The Shape of Water
Released by Decca Records, 2017
26 Tracks with a Total Running Time of 77 min.
Music Composed and Conducted by Alexandre Desplat, featuring Renée Fleming
Years ago, the only way a soundtrack could grab my attention, I mean really get a hold of it, was that it had to be creepy sounding. Something like Carpenter’s Halloween theme, or pretty much any of John Harrison’s Creepshow. Or maybe something a little more masculine like Basil Poledouris’ amazing score for Conan the Barbarian. But a score for a drama or even a love story? Seriously? Oh how things have changed. When you really love cinema, every part of it can entrance you, from the way the film looks to the sounds that emit from the speakers. And when you come across a film by a brilliant and master craftsman like Guillermo del Toro, you realize how perfect things can be.
Being a huge fan of Del Toro’s work, I picked up this soundtrack even before I had seen the movie, and even without the visuals, the music just creates its own world. You immediately get the feelings of the time period in the ’50s, especially with the amazing song You’ll Never Know, featuring the vocal talent of Renée Fleming. Not only does it fit perfectly in the movie, but it just gives you that feeling of what the movie is about. Yes, even before seeing it.
The other thing that I look for in a score is a theme that kind of flows through the entire soundtrack and we get that right away with the opening track, The Shape of Water, which at times almost sounds like it is being heard while underwater. Now, this isn’t to say there is some bits in this score that aren’t a bit more tense or builds some darker atmosphere. Track # 3, The Creature, kind of starts off with something that sounds a bit like a little tribute to the famous Jaws theme, creating a nice little nerve-building piece. But each track stands on its own, as well as working together with the rest of the tracks, which makes this just an amazing soundtrack. I was never a fan of big band music from that era, but it works so well here that I’ve found myself liking it more and more.

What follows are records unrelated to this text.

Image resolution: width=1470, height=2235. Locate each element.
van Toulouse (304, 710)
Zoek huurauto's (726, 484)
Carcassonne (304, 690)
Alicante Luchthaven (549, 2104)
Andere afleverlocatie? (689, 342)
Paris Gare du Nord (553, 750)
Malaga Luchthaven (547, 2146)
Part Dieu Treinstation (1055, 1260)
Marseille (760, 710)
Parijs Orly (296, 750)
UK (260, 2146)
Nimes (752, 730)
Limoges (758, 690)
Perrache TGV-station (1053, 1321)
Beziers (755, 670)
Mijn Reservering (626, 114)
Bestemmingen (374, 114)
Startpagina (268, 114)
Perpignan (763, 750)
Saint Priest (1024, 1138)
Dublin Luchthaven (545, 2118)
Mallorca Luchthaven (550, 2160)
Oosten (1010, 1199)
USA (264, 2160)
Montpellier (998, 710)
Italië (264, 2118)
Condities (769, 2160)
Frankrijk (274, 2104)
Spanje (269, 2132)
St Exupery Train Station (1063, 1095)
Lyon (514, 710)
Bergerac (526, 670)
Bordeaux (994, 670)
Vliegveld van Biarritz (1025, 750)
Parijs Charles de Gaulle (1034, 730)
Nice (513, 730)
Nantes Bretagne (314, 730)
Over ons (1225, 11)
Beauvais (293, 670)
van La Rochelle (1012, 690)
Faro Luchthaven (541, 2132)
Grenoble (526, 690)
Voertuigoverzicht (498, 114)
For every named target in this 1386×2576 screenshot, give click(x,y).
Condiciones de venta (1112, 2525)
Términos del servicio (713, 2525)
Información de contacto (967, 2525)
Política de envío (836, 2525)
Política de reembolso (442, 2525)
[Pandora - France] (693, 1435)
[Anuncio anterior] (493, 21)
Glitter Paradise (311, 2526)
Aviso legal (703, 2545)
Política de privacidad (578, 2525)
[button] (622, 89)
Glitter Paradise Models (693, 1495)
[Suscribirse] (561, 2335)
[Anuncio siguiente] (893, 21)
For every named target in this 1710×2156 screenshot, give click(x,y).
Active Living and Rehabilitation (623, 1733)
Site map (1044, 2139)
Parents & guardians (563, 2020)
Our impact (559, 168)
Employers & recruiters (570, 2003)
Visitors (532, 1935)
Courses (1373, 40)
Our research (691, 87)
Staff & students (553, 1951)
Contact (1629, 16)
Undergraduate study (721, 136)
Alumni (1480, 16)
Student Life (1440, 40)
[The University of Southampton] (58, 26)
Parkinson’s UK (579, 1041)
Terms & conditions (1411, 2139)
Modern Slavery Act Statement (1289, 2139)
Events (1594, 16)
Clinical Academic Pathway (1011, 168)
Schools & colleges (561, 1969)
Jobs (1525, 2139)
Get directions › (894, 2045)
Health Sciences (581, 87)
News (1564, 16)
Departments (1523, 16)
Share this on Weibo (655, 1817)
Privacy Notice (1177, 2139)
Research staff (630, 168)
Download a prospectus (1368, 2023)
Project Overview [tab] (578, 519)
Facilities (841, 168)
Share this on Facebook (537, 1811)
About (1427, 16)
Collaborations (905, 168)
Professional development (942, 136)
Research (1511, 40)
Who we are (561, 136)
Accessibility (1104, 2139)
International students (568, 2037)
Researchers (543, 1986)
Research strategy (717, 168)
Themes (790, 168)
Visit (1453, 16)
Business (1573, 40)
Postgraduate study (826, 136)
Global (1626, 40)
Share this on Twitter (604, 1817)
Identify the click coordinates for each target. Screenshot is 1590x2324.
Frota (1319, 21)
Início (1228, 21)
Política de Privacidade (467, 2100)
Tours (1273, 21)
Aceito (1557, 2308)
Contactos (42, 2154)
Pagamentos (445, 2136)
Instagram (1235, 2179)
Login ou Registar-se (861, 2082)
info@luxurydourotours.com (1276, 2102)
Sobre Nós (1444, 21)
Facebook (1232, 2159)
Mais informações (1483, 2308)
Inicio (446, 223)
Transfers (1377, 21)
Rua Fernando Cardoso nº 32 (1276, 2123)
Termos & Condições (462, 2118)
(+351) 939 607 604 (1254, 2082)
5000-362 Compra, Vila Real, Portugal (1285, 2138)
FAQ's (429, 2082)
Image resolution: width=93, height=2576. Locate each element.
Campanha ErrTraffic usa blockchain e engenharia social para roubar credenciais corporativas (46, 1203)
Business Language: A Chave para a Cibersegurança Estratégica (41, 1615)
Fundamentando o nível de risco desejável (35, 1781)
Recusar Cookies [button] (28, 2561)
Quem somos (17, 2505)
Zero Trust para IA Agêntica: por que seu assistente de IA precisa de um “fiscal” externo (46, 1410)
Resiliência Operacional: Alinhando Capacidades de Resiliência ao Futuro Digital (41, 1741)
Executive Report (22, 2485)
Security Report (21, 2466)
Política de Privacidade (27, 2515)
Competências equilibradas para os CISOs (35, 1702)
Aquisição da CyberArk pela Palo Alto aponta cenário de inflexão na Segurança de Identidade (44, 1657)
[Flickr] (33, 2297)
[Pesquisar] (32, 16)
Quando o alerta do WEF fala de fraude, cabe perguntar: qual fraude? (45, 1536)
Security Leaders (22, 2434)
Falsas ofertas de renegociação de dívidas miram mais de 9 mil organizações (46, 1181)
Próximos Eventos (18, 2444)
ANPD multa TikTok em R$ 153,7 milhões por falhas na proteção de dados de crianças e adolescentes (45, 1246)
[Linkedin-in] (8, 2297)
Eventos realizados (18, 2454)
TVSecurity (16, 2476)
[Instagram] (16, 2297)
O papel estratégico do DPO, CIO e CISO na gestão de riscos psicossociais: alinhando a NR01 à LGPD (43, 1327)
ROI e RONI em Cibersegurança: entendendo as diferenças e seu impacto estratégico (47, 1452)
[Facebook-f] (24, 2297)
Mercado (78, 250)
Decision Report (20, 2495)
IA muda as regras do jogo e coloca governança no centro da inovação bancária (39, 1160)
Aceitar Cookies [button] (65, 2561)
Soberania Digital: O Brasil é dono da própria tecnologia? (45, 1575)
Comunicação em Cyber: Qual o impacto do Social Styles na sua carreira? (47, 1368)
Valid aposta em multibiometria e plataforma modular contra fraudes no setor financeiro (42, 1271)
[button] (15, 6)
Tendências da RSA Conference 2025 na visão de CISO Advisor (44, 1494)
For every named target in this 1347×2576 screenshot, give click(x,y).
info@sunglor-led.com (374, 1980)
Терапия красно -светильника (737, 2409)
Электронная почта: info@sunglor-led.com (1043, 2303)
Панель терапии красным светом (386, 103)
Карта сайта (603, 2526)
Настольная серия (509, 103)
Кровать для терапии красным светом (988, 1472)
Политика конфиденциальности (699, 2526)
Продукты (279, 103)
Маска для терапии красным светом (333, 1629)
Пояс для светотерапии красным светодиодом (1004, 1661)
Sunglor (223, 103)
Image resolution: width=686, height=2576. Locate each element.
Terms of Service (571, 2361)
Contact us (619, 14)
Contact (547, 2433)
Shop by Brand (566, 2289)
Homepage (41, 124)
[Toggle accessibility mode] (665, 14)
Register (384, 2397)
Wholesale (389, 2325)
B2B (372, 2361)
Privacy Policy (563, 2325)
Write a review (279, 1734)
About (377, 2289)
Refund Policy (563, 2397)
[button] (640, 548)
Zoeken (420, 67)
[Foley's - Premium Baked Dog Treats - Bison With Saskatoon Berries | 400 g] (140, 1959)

The score seems to have a couple of different opposites, or contrasts in there. On one hand, the music goes back and forth from giving us a feeling of loneliness to that of pure love to when we get the feeling of the more intense, darker or negative themes for feelings for the “bad guys” here.
Bottom line…if you are even remotely a fan of soundtracks, you just might want to add this one to your collection. Desplat, like del Toro, has created a soundtrack that will just entrance you and put you in a good mood each and every time you listen to it.